Outsource Receivable

Accounts receivable factoring is the sale of your accounts receivable (invoices) at a discount off the face value in return for immediate cash.

Accounts receivable factoring is the sale of your accounts receivable (invoices) at a discount off the face value in return for immediate cash. The funding source is known as the factor or trade finance company. The primary benefit is to provide immediate working capital and protect you from business (credit risk) losses. The factor may assume the responsibility for the customer’s financial ability to pay and perform credit, collection and related bookkeeping functions.
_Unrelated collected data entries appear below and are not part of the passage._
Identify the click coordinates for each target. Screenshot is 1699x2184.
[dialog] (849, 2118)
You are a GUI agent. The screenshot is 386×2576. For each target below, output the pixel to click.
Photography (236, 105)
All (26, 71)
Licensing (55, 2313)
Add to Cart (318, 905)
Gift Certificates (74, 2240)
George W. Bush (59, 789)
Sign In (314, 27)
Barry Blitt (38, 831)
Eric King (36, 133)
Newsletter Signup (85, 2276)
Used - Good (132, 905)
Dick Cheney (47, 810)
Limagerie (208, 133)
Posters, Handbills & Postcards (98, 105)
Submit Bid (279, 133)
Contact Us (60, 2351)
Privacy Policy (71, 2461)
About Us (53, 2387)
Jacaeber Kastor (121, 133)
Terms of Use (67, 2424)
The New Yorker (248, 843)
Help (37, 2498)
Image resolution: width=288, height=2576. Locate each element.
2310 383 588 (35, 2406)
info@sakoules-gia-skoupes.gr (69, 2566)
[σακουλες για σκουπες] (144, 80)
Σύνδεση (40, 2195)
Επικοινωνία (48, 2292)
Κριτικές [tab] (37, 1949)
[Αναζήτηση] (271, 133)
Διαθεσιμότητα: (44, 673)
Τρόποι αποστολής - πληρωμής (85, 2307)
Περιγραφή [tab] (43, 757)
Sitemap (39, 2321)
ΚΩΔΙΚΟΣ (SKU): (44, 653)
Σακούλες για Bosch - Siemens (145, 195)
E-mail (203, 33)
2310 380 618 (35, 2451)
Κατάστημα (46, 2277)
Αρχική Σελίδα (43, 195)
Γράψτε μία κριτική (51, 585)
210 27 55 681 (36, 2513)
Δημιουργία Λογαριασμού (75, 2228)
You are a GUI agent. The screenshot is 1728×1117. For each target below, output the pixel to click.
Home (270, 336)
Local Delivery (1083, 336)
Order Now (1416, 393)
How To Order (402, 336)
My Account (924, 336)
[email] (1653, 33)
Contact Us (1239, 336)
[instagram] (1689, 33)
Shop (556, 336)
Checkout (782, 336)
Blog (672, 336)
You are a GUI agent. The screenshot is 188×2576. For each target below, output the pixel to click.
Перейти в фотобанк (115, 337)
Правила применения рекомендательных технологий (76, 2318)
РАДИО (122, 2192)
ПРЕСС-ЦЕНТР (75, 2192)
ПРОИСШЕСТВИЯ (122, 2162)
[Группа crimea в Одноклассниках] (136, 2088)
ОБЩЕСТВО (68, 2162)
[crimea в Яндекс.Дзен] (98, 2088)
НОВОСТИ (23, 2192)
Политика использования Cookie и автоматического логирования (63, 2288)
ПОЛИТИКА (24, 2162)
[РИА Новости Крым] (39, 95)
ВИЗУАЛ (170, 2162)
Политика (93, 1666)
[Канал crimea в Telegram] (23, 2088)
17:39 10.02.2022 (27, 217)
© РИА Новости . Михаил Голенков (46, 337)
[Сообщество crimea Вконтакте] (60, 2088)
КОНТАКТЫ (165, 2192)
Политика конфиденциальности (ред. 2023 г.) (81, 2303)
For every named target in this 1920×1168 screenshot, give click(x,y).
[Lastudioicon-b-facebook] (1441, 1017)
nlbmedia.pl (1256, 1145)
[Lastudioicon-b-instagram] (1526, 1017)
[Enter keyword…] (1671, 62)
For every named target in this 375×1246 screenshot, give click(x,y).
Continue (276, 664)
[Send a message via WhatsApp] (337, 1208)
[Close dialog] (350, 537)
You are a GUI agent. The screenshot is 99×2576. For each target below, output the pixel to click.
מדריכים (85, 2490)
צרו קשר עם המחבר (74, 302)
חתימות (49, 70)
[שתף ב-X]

How Account Receivable Factoring Works

You deliver a product or service and issue an invoice to your customer. The factor typically advances an initial payment of 70-90% of the invoice amount within 24 hours, less the factoring fee. When your customer pays the factor, the factor pays you the remaining percentage of the invoice, minus borrowing costs.

Export Financing Options

Favorable export financing can enhance your international sales efforts, giving you an advantage over your competition. Through its financial expertise and established lender relationships, One Source will develop the best export options for your business. Factoring is available for most markets.

Factoring Benefits

  • Expand your business through increased, dependable cash flow 
  • Increase profitability 
  • Protect against losses due to default (optional) 
  • Reduce purchasing and financing costs 
  • Outsource your credit and collection management 
  • Provide accurate and timely credit information on your customers 
  • Expand export sales

FAQS

Credit Insurance

Covers 2 types of risks –

  1. commercial and political risks.
  2. Insolvency of the buyer
  3. Non-payment by the buyer

Surety Bonds

  1. Bid Bond: Provides financial protection to the owner if a bidder is awarded a contract but fails to sign the contract or provide the required performance and payment bonds.
  2. Performance Bond: Provides an owner with a guarantee that, in the event of a contractor’s default, the surety will complete or cause to be completed the contract.
  3. Payment Bond: Ensures that certain subcontractors and suppliers will be paid for labor and materials incorporated into a construction contract.
  4. Warranty Bond (also called a Maintenance Bond): Guarantees the owner that any workmanship and material defects found in the original construction will be repaired during the warranty period.

Trade Finance

An exporter of goods runs the risk that they are never paid for goods that are shipped. To eliminate that risk they can require pre-payment, but that shifts the risk onto the importer.
Overseas trade also comes with inherent risks, for example, exchange rate fluctuations, legal issues, language differences and the potential for political instability. Furthermore, it’s trickier for parties to evaluate the credit risk of their counterparts when they’re based overseas.
Trade finance steps in to guarantee payment and shipment, provided certain conditions are met.